The two stories I’ll be linking to in this post have something in common: the attempt to use “markets” to solve big problems. First, PBS Wide Angle profiles the Ethiopian economist Eleni Gabre-Madhin, who recently returned, after a long stint with the World Bank, to her home country to start a commodities exchange. The exchange’s principal focus is to trade grain – sesame, the all-important teff, maize and the like – in an efficient, transparent way. Whether such an idea will work is another question – and the documentary portrays well the immense challenges she faces.
What fascinated me most was that Eleni, in the years she was conducting academic research, tried her best to “follow the trail of grain”. That meant literally starting with the small farmer with the two acre plot who produces the crop, then moving to warehouses, the middlemen and traders, and finally to the actual markets. The lack of information along this chain and the fluctuations of supply and demand can cause wild price variations, which cripples small farmers. One such farmer in the documentary – a quiet, dignified man with a small plot that is in risk of failing this season because of drought – asks poignantly (I am paraphrasing here):
“Why is there variation in prices? Is there not a standard stable way of doing things? If there is a solution, I would like to know about it.”
The bigger context is Ethiopia’s famines: Eleni claims that it is the ideal of elimination of hunger that inspires her. In 1984, the year when famine took a terrible toll in one part of Ethiopia, a surplus existed in the southwestern part. If Eleni is successful -- and that's a big "if" -- her commodities exchange will become the standard way to trade grain throughout Ethiopia; it will ensure the quick transmission of price and quantity information, provide a regulated environment in which the shortages and surpluses cancel out, thus averting the possibility of famines.
An inversion of the shortages-canceling-surpluses concept recurs in another commodities exchange. And this is an unusual one: the carbon market. Here surpluses are excesses in greenhouse gas emissions (and hence a bad thing); the shortages are efforts or the promise of reduced emissions (hence good). The UN regulated market under which this system operates is called cap and trade, a result of the Kyoto Protocol of 1997. The EU and other developed countries – except the United States – are now part of it. In the US, cap and trade legislation is still under debate.

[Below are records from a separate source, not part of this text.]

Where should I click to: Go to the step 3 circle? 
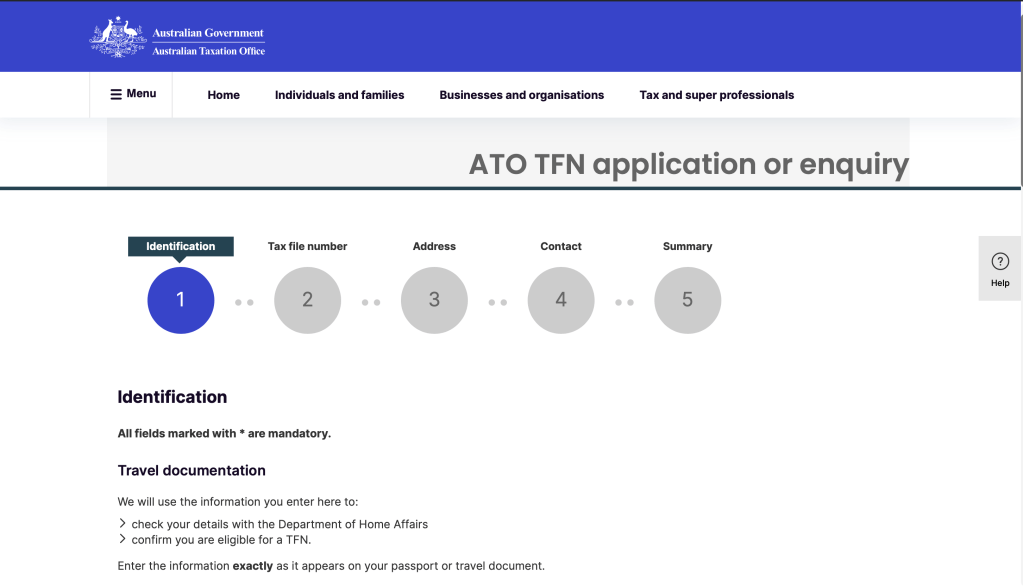(x=434, y=300)
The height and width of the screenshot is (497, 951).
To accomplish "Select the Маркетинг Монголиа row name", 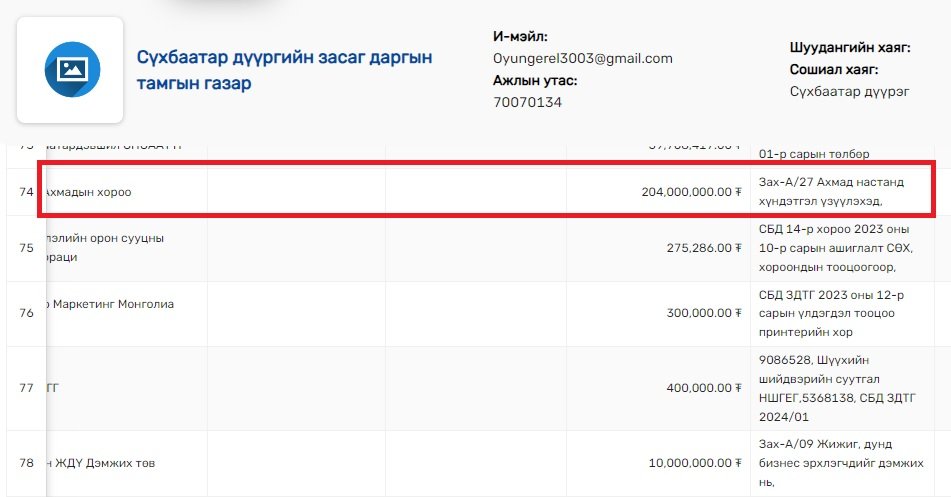I will pos(110,304).
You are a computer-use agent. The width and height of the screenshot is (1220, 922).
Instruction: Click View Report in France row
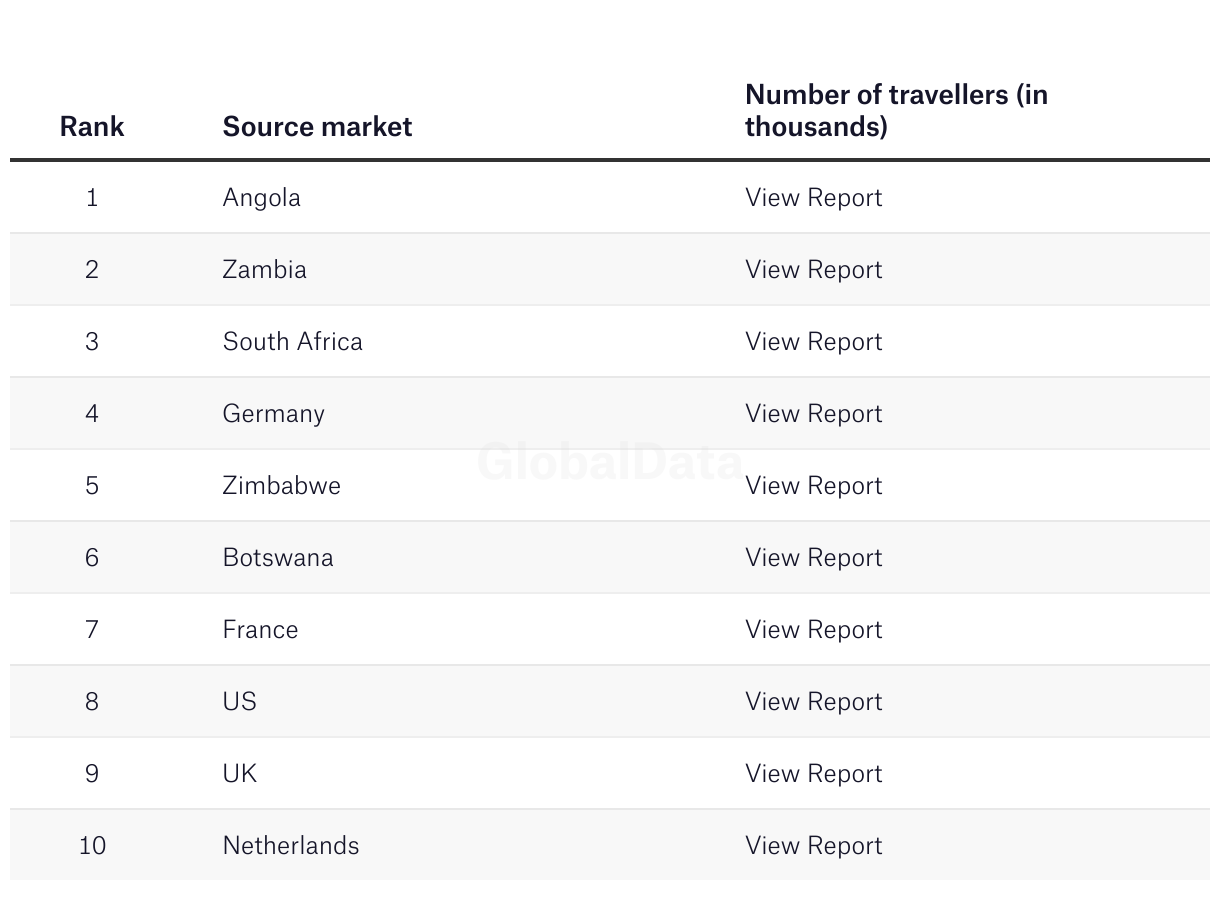pos(813,630)
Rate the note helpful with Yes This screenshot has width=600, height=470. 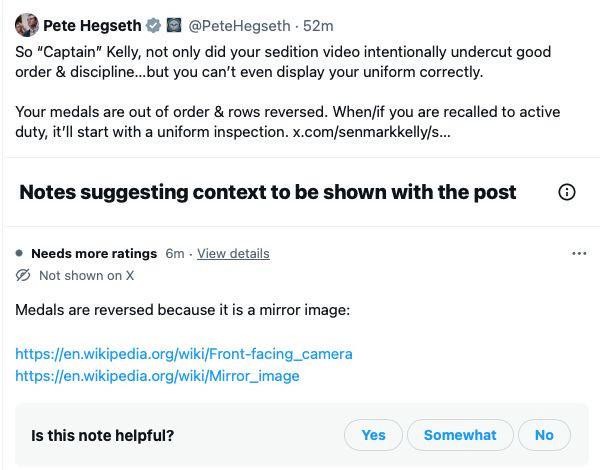[x=373, y=435]
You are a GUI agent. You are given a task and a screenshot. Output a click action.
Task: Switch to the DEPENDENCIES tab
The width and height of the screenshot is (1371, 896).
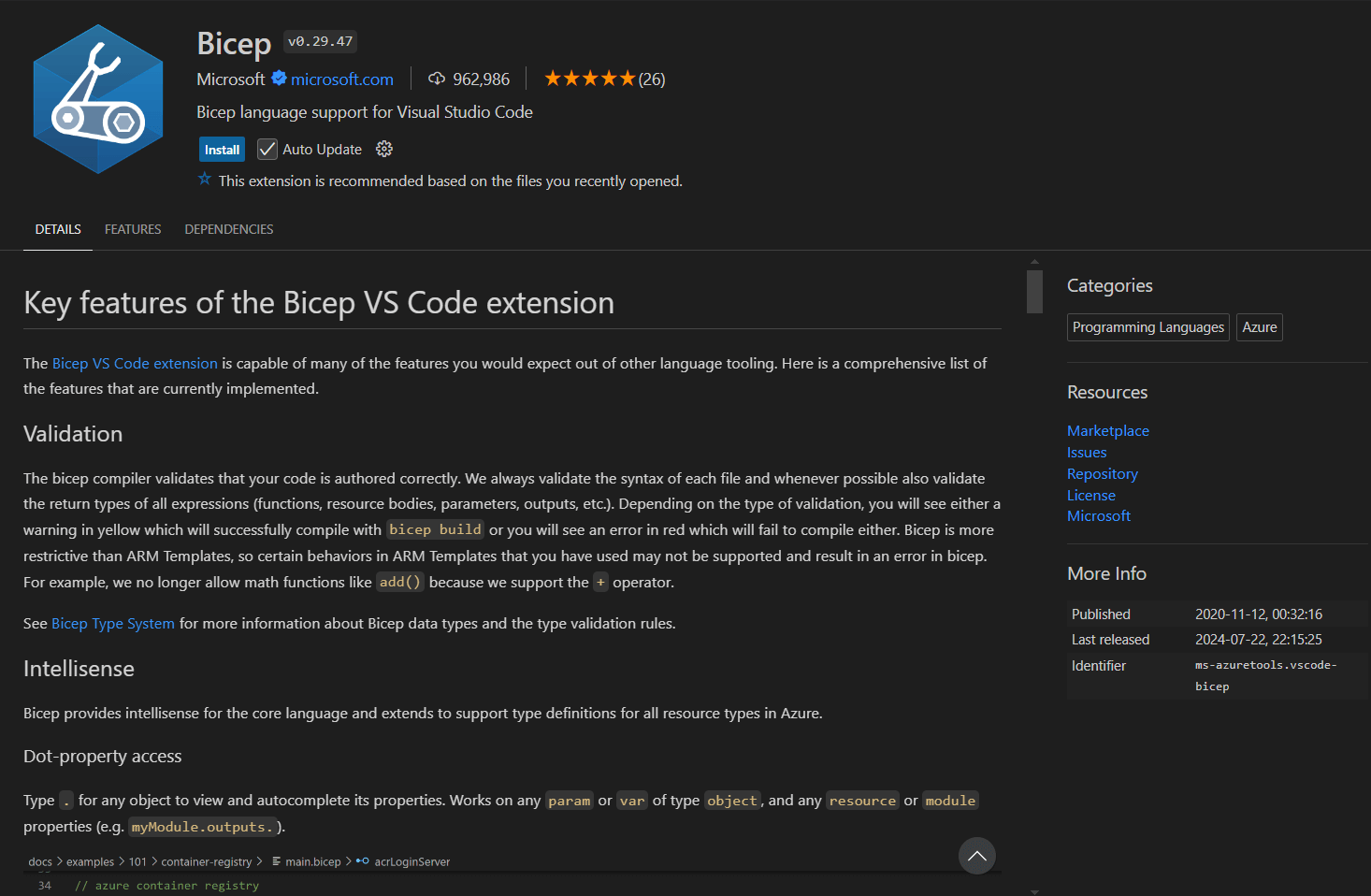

Trading in carbon is big business now: it’s the fastest growing commodity exchange market, already worth 150 billion dollars. The idea is simple: Companies whose emissions exceed a predetermined limit or cap can offset their excesses by purchasing carbon credits from other companies that are below the limit. Or, they can do it by investing in wind farms or biofuels or similar efforts which hold the promise of reducing emissions. These credits or carbon offsets, many of which are from the developing world – the developing world sees an economic opportunity in the rich world’s emissions – are often bundled together and sold in exchanges. This is fueling a "carbon boom" – which, of course, will end suddenly sometime, because it’s hard to measure what is being sold: measurement varies across the world, and the actual impact on emissions cannot be determined with any certainty.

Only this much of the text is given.